Songs:  “The Kommema and his Religion” by SunWalker; “Here to Go,” by The Brian Jonestown Massacre.

7 thoughts on “The Liminalist # 79: Everything Consciousness Isn’t (or: Nothing But Flowers, with Jamieson Webster)”

  1. Perhaps one reason that clinical psychology veered into pharmaceutical “cures” is that such a cure was viewed as cheaper and more efficient than talk therapy. Lacan, for example, occasionally, with some patients, used to charge exorbitant fees, and psychoanalysis is still very expensive and so has a tendency to economically select its clients. Also, even if fees could be made more affordable, the treatment times are very lengthy. From this I conclude that if all of us are traumatized, psychoanalysis can do little to alleviate that existential condition. Karen Horney, a psycho-analyst, wrote an intriguing book on self analysis but cautioned that it was very difficult to do on one’s own and that one could not really go very far with it in the end. Psychoanalysis is essentially a dyadic relationship with the psycho-analyst’s role as crucial because in the final stages the dissolution of the transference must be effected, and one cannot really separate from oneself in the DIY model, especially given the impossibility of achieving the transference on one’s own to begin with.

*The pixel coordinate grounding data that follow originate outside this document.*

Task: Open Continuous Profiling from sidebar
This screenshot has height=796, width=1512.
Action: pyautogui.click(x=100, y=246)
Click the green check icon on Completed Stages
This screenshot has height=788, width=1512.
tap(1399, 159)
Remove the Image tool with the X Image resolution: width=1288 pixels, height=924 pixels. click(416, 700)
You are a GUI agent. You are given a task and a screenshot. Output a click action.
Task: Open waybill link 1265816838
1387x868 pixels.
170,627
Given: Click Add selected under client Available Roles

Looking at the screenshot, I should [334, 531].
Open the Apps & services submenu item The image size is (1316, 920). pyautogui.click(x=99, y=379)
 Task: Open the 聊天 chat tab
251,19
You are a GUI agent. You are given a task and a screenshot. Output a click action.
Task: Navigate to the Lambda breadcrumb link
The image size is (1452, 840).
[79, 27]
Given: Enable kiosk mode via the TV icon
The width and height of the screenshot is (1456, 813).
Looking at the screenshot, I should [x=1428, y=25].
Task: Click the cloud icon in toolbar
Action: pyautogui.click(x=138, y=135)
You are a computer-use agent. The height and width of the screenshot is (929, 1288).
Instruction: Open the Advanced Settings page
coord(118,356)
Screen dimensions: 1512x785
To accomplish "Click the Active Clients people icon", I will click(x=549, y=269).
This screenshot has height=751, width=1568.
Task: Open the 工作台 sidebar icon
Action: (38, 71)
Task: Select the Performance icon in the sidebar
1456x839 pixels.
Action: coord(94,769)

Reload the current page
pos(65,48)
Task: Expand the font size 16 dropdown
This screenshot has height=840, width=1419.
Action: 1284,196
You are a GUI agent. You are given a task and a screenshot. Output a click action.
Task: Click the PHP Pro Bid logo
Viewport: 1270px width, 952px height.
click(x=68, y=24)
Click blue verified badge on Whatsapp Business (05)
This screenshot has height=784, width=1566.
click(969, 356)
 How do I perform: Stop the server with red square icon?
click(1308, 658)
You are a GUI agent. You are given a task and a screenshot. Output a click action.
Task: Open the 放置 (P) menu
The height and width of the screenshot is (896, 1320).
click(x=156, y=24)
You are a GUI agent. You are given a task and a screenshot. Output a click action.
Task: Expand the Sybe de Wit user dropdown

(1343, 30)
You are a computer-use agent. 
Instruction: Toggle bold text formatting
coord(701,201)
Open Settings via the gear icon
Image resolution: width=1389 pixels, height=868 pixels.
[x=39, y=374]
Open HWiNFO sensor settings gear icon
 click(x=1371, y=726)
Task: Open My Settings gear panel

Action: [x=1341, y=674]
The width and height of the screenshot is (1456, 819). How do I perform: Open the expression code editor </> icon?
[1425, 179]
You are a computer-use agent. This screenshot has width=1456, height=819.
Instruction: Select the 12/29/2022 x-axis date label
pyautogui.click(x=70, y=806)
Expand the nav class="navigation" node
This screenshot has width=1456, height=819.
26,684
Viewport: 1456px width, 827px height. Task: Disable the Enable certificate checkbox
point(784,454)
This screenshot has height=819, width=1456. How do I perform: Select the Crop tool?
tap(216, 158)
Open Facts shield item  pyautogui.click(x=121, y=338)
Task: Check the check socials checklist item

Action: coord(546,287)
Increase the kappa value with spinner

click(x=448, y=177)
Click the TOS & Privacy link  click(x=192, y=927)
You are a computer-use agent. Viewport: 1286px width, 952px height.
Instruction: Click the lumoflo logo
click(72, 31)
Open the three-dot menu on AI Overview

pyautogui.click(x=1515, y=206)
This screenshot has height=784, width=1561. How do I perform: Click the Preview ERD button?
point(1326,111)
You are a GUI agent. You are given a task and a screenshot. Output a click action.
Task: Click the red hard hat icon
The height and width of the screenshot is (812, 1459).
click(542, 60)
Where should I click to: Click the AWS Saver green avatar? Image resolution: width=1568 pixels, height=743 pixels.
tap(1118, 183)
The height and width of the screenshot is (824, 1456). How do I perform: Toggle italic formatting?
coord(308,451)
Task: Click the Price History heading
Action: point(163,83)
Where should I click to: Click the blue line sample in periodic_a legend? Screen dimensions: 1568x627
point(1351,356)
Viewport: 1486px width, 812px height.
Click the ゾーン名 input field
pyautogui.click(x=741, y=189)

    I’ve read a biography of Samuel Beckett but I don’t remember him having an alcoholic lover. But his French wife was angered at what she considered Beckett’s excessive drinking–a writer, an Irishman, oh well, with two stereotypes like that what chance did he have? Both he and his wife were in the French Resistance and there was the hair-raising episode of Beckett absent-mindedly–too much drink?–leaving documents containing the plans and names of contacts of the Resistance when fleeing their hotel rooms to evade a Nazi raid. Fortunately, they were able to retrieve the documents and escape with their lives.